_Aim of the task_
All that is asked is a faithful reproduction of the entries.

_Data for this task_
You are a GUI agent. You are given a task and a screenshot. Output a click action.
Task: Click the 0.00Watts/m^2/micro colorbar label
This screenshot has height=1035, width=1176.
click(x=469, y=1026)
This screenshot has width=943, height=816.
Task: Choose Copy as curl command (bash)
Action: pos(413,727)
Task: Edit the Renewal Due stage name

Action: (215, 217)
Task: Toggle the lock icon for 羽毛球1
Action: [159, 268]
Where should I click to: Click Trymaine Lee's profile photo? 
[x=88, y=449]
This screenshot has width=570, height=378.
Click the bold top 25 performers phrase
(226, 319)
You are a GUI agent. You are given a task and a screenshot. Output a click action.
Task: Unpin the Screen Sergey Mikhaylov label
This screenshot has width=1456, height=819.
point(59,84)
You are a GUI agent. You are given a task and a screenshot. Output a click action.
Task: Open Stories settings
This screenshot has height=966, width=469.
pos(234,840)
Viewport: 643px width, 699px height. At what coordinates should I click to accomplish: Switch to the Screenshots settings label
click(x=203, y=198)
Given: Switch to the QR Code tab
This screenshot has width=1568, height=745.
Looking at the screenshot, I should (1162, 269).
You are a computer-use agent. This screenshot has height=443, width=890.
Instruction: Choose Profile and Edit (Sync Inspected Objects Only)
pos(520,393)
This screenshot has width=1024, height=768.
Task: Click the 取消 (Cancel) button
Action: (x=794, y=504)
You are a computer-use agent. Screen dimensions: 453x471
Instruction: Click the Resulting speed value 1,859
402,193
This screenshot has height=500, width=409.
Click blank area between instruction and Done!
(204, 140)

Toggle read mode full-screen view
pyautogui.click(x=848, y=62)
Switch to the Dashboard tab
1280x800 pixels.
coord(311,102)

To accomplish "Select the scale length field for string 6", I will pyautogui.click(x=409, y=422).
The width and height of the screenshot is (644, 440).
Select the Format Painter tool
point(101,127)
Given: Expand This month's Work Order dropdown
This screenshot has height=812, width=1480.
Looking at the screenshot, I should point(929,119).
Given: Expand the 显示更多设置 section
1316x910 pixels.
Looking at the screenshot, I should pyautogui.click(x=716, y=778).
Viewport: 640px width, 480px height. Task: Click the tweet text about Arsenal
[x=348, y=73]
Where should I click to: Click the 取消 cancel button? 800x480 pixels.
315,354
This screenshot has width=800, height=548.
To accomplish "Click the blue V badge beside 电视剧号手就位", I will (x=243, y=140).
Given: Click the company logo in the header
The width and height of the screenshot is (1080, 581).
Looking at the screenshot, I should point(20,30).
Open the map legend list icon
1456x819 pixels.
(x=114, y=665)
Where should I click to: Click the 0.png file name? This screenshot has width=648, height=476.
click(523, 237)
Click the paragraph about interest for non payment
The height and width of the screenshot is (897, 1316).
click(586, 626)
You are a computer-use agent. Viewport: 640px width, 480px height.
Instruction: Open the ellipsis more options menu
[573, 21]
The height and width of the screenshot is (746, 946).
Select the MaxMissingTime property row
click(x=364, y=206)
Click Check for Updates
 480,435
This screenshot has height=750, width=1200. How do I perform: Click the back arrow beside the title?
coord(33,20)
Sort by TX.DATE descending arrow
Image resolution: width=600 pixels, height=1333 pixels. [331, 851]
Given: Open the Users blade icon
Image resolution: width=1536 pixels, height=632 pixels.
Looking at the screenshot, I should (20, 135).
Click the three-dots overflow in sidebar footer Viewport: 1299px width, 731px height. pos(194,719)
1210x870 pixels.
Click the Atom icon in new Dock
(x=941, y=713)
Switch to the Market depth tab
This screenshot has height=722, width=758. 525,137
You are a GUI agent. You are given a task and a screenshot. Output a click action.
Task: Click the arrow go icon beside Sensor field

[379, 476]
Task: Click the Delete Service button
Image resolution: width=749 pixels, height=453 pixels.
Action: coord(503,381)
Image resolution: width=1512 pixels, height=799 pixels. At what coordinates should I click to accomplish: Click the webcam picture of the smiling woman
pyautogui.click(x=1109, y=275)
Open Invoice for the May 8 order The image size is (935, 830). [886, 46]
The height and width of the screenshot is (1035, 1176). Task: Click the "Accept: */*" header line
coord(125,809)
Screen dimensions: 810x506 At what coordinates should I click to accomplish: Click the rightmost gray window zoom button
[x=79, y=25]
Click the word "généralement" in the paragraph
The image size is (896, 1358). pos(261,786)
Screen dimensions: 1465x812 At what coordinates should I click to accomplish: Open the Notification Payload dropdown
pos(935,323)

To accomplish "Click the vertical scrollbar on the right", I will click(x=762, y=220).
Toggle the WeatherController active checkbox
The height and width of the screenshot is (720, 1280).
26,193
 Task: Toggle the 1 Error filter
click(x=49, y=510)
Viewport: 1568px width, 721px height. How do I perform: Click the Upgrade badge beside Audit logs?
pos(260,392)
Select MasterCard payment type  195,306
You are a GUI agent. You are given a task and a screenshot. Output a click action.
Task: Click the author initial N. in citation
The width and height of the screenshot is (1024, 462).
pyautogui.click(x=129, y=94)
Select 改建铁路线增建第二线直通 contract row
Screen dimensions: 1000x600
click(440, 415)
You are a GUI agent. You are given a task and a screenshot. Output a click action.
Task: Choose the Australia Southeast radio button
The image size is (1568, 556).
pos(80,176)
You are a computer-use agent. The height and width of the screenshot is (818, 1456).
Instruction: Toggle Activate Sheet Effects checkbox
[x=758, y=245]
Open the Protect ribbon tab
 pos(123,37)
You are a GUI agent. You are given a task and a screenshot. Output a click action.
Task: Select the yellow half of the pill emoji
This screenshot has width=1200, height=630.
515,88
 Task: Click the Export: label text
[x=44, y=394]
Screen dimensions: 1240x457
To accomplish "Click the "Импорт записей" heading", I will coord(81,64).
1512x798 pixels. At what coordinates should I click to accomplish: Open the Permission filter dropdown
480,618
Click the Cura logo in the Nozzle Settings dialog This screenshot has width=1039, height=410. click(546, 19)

_Task output_
You are a GUI agent. You are given a task and a screenshot. Output a click action.
Task: Click the 0.00Watts/m^2/micro colorbar label
This screenshot has height=1035, width=1176.
click(x=469, y=1026)
This screenshot has width=943, height=816.
Task: Choose Copy as curl command (bash)
Action: pos(413,727)
Task: Edit the Renewal Due stage name

Action: (215, 217)
Task: Toggle the lock icon for 羽毛球1
Action: [159, 268]
Where should I click to: Click Trymaine Lee's profile photo? 
[x=88, y=449]
This screenshot has width=570, height=378.
Click the bold top 25 performers phrase
(226, 319)
You are a GUI agent. You are given a task and a screenshot. Output a click action.
Task: Unpin the Screen Sergey Mikhaylov label
This screenshot has width=1456, height=819.
point(59,84)
You are a GUI agent. You are given a task and a screenshot. Output a click action.
Task: Open Stories settings
This screenshot has height=966, width=469.
pos(234,840)
Viewport: 643px width, 699px height. At what coordinates should I click to accomplish: Switch to the Screenshots settings label
click(x=203, y=198)
Given: Switch to the QR Code tab
This screenshot has width=1568, height=745.
Looking at the screenshot, I should (1162, 269).
You are a computer-use agent. This screenshot has height=443, width=890.
Instruction: Choose Profile and Edit (Sync Inspected Objects Only)
pos(520,393)
This screenshot has width=1024, height=768.
Task: Click the 取消 (Cancel) button
Action: (x=794, y=504)
You are a computer-use agent. Screen dimensions: 453x471
Instruction: Click the Resulting speed value 1,859
402,193
This screenshot has height=500, width=409.
Click blank area between instruction and Done!
(204, 140)

Toggle read mode full-screen view
pyautogui.click(x=848, y=62)
Switch to the Dashboard tab
1280x800 pixels.
coord(311,102)

To accomplish "Select the scale length field for string 6", I will pyautogui.click(x=409, y=422).
The width and height of the screenshot is (644, 440).
Select the Format Painter tool
point(101,127)
Given: Expand This month's Work Order dropdown
This screenshot has height=812, width=1480.
Looking at the screenshot, I should point(929,119).
Given: Expand the 显示更多设置 section
1316x910 pixels.
Looking at the screenshot, I should pyautogui.click(x=716, y=778).
Viewport: 640px width, 480px height. Task: Click the tweet text about Arsenal
[x=348, y=73]
Where should I click to: Click the 取消 cancel button? 800x480 pixels.
315,354
This screenshot has width=800, height=548.
To accomplish "Click the blue V badge beside 电视剧号手就位", I will (x=243, y=140).
Given: Click the company logo in the header
The width and height of the screenshot is (1080, 581).
Looking at the screenshot, I should point(20,30).
Open the map legend list icon
1456x819 pixels.
(x=114, y=665)
Where should I click to: Click the 0.png file name? This screenshot has width=648, height=476.
click(523, 237)
Click the paragraph about interest for non payment
The height and width of the screenshot is (897, 1316).
click(586, 626)
You are a computer-use agent. Viewport: 640px width, 480px height.
Instruction: Open the ellipsis more options menu
[573, 21]
The height and width of the screenshot is (746, 946).
Select the MaxMissingTime property row
click(x=364, y=206)
Click Check for Updates
 480,435
This screenshot has height=750, width=1200. How do I perform: Click the back arrow beside the title?
coord(33,20)
Sort by TX.DATE descending arrow
Image resolution: width=600 pixels, height=1333 pixels. [331, 851]
Given: Open the Users blade icon
Image resolution: width=1536 pixels, height=632 pixels.
Looking at the screenshot, I should (20, 135).
Click the three-dots overflow in sidebar footer Viewport: 1299px width, 731px height. pos(194,719)
1210x870 pixels.
Click the Atom icon in new Dock
(x=941, y=713)
Switch to the Market depth tab
This screenshot has height=722, width=758. 525,137
You are a GUI agent. You are given a task and a screenshot. Output a click action.
Task: Click the arrow go icon beside Sensor field

[379, 476]
Task: Click the Delete Service button
Image resolution: width=749 pixels, height=453 pixels.
Action: coord(503,381)
Image resolution: width=1512 pixels, height=799 pixels. At what coordinates should I click to accomplish: Click the webcam picture of the smiling woman
pyautogui.click(x=1109, y=275)
Open Invoice for the May 8 order The image size is (935, 830). [886, 46]
The height and width of the screenshot is (1035, 1176). Task: Click the "Accept: */*" header line
coord(125,809)
Screen dimensions: 810x506 At what coordinates should I click to accomplish: Click the rightmost gray window zoom button
[x=79, y=25]
Click the word "généralement" in the paragraph
The image size is (896, 1358). pos(261,786)
Screen dimensions: 1465x812 At what coordinates should I click to accomplish: Open the Notification Payload dropdown
pos(935,323)

To accomplish "Click the vertical scrollbar on the right", I will click(x=762, y=220).
Toggle the WeatherController active checkbox
The height and width of the screenshot is (720, 1280).
26,193
 Task: Toggle the 1 Error filter
click(x=49, y=510)
Viewport: 1568px width, 721px height. How do I perform: Click the Upgrade badge beside Audit logs?
pos(260,392)
Select MasterCard payment type  195,306
You are a GUI agent. You are given a task and a screenshot. Output a click action.
Task: Click the author initial N. in citation
The width and height of the screenshot is (1024, 462).
pyautogui.click(x=129, y=94)
Select 改建铁路线增建第二线直通 contract row
Screen dimensions: 1000x600
click(440, 415)
You are a GUI agent. You are given a task and a screenshot. Output a click action.
Task: Choose the Australia Southeast radio button
The image size is (1568, 556).
pos(80,176)
You are a computer-use agent. The height and width of the screenshot is (818, 1456).
Instruction: Toggle Activate Sheet Effects checkbox
[x=758, y=245]
Open the Protect ribbon tab
 pos(123,37)
You are a GUI agent. You are given a task and a screenshot. Output a click action.
Task: Select the yellow half of the pill emoji
This screenshot has width=1200, height=630.
515,88
 Task: Click the Export: label text
[x=44, y=394]
Screen dimensions: 1240x457
To accomplish "Click the "Импорт записей" heading", I will coord(81,64).
1512x798 pixels. At what coordinates should I click to accomplish: Open the Permission filter dropdown
480,618
Click the Cura logo in the Nozzle Settings dialog This screenshot has width=1039, height=410. click(546, 19)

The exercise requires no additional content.